Try it:
Reproduce the whole listing exactly, omitting any picture it holds.

Material shown:

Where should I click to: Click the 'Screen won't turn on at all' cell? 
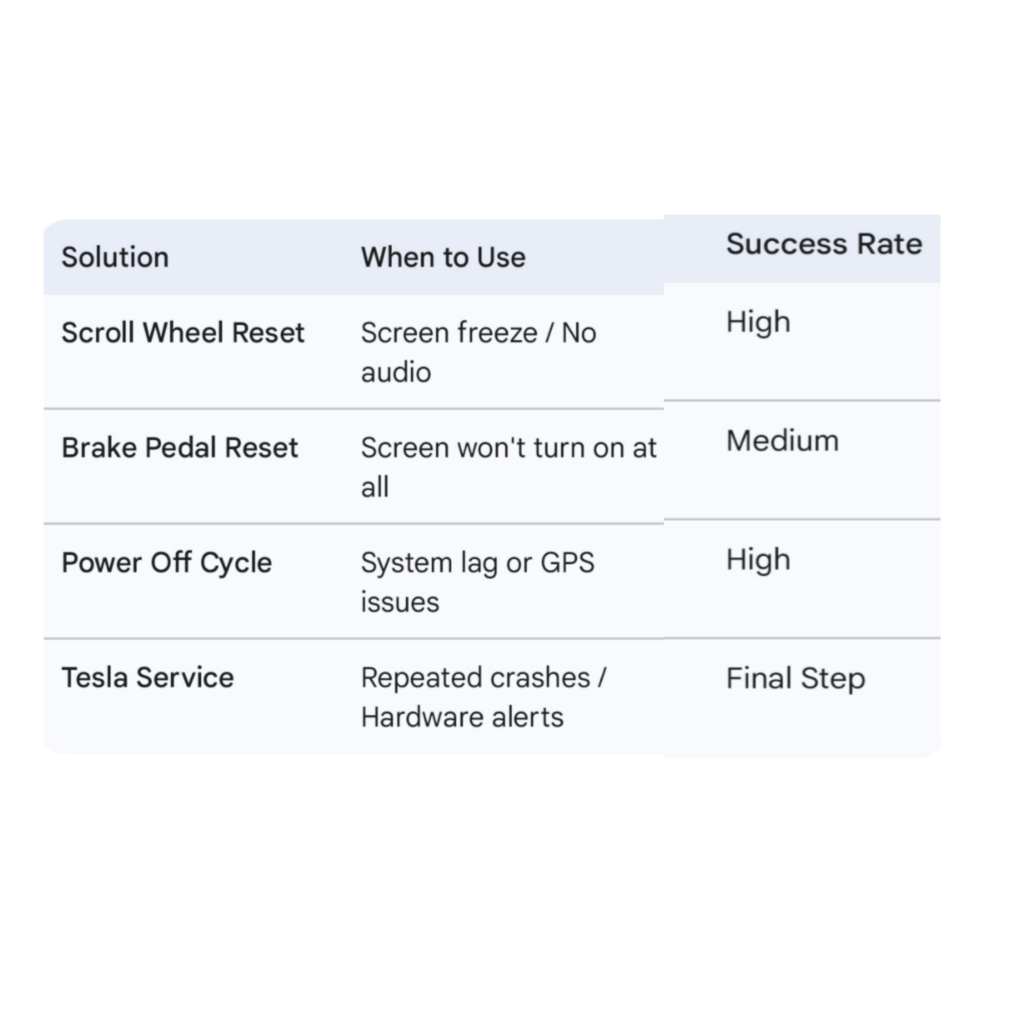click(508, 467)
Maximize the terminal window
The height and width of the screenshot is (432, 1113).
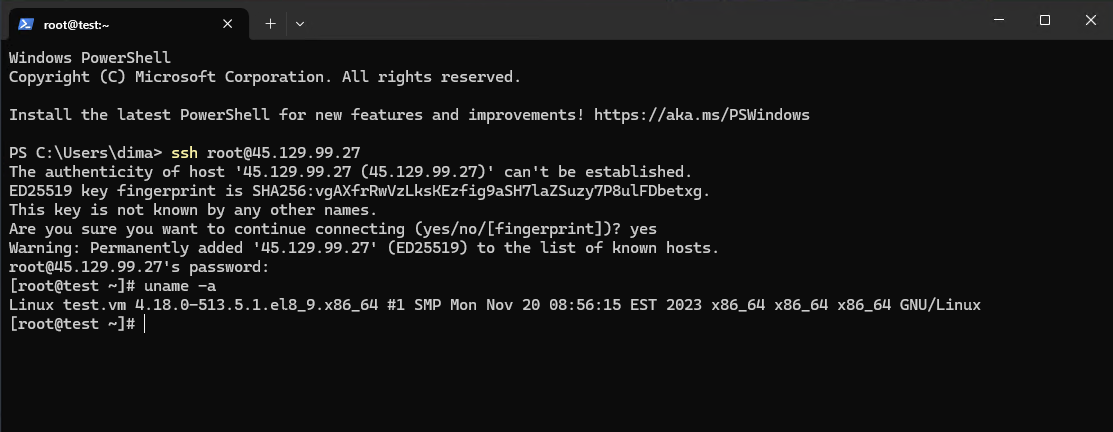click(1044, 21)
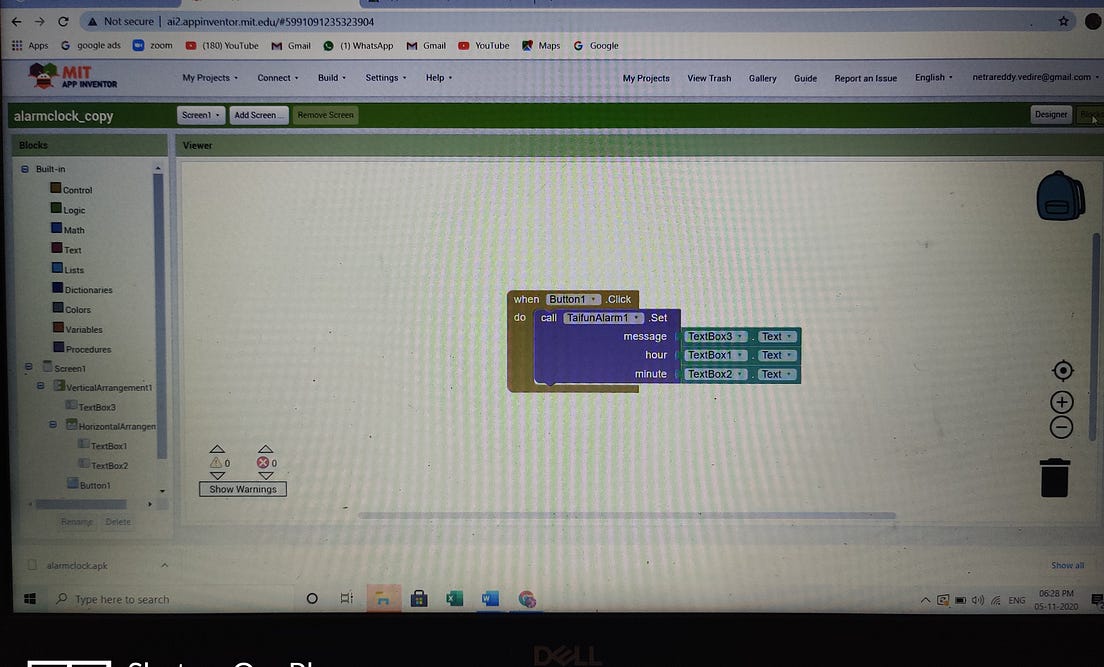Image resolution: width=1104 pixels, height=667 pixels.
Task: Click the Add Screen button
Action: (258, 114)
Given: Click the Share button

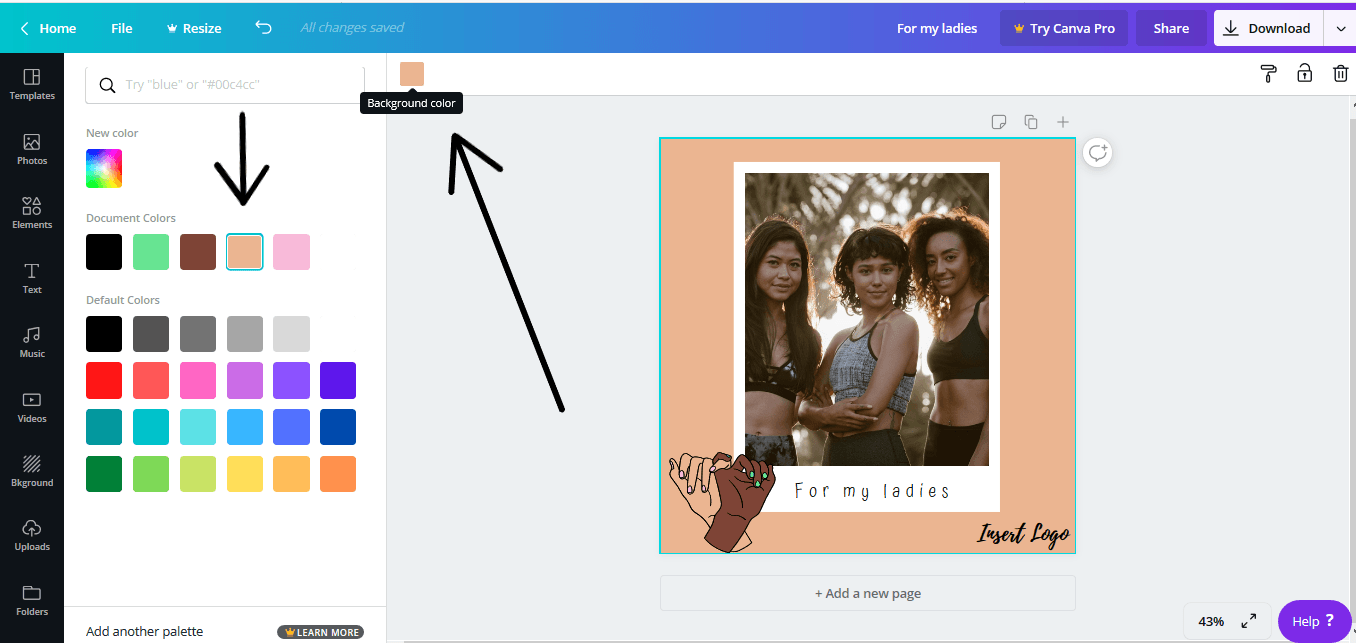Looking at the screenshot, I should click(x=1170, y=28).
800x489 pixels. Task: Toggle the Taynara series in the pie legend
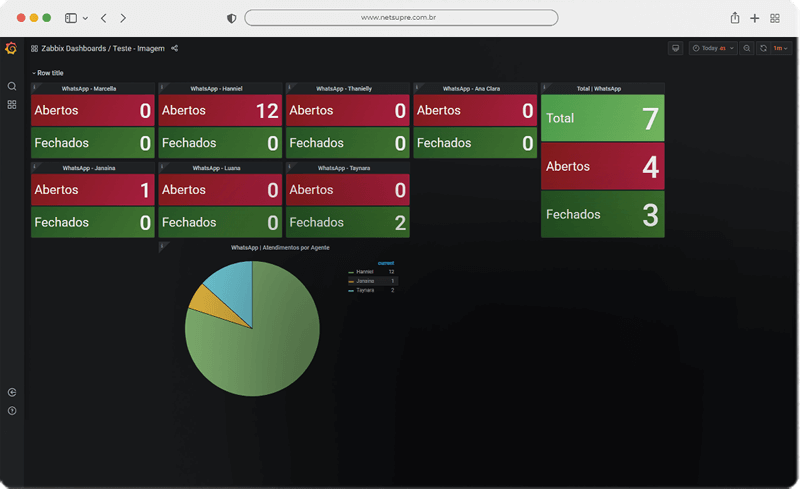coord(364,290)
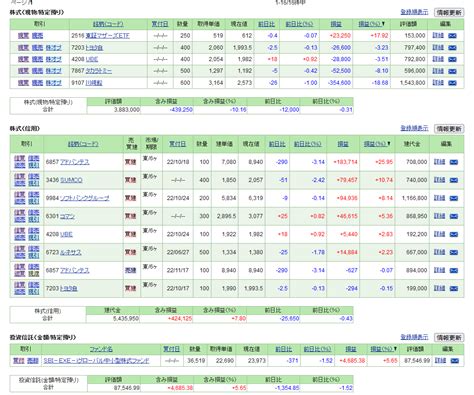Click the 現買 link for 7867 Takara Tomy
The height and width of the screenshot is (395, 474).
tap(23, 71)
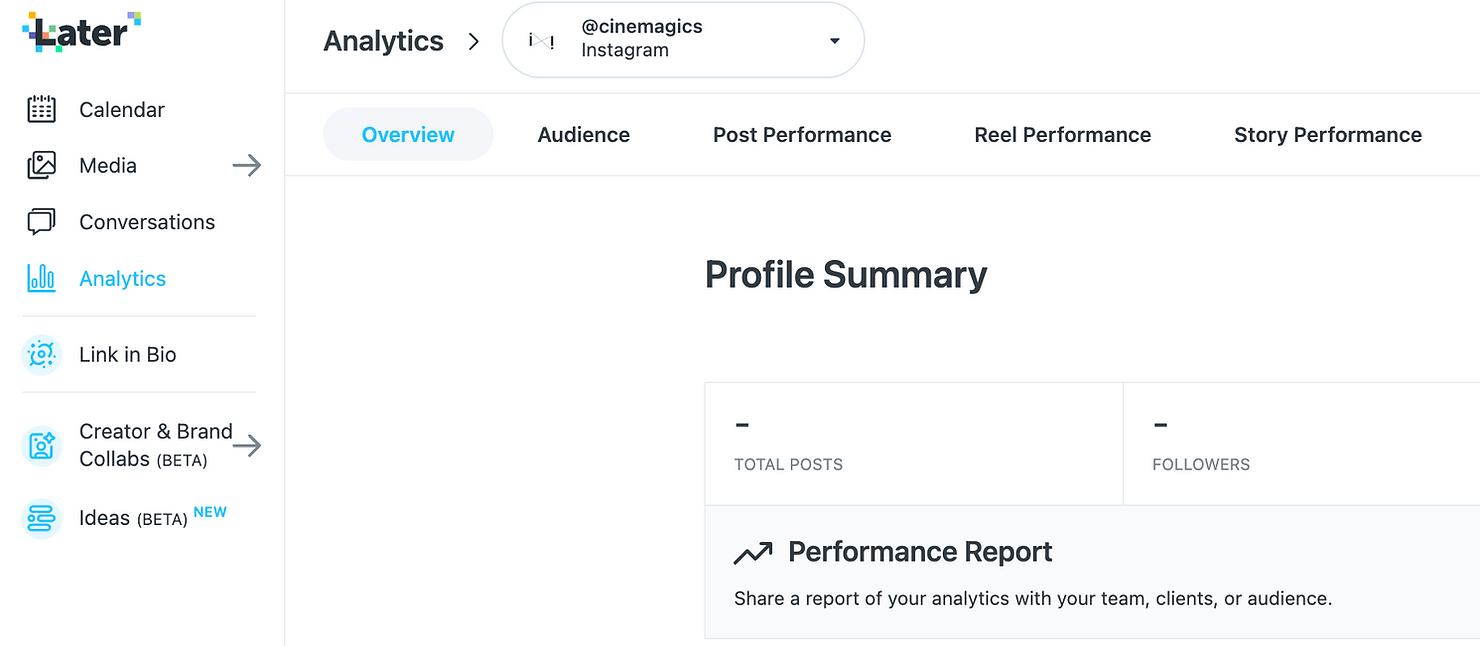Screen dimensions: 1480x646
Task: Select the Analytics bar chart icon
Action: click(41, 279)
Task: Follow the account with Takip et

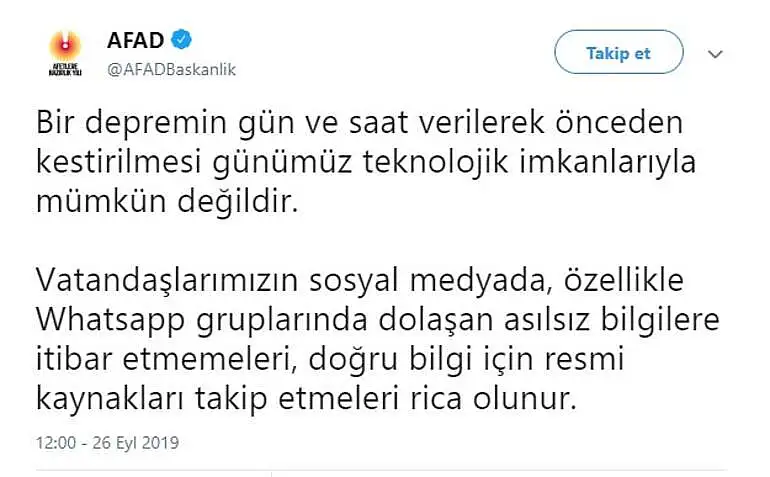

Your response:
Where should I click to: Click the 'Screen won't turn on at all' cell? 
click(508, 467)
Maximize the terminal window
The height and width of the screenshot is (432, 1113).
click(1044, 21)
Image resolution: width=1104 pixels, height=667 pixels.
Task: Click the Add Screen button
Action: (258, 114)
Given: Click the Share button

Looking at the screenshot, I should click(x=1170, y=28).
800x489 pixels. Task: Toggle the Taynara series in the pie legend
coord(364,290)
Click the 現買 link for 7867 Takara Tomy
The height and width of the screenshot is (395, 474).
tap(23, 71)
Screen dimensions: 1480x646
Task: Select the Analytics bar chart icon
Action: click(41, 279)
Task: Follow the account with Takip et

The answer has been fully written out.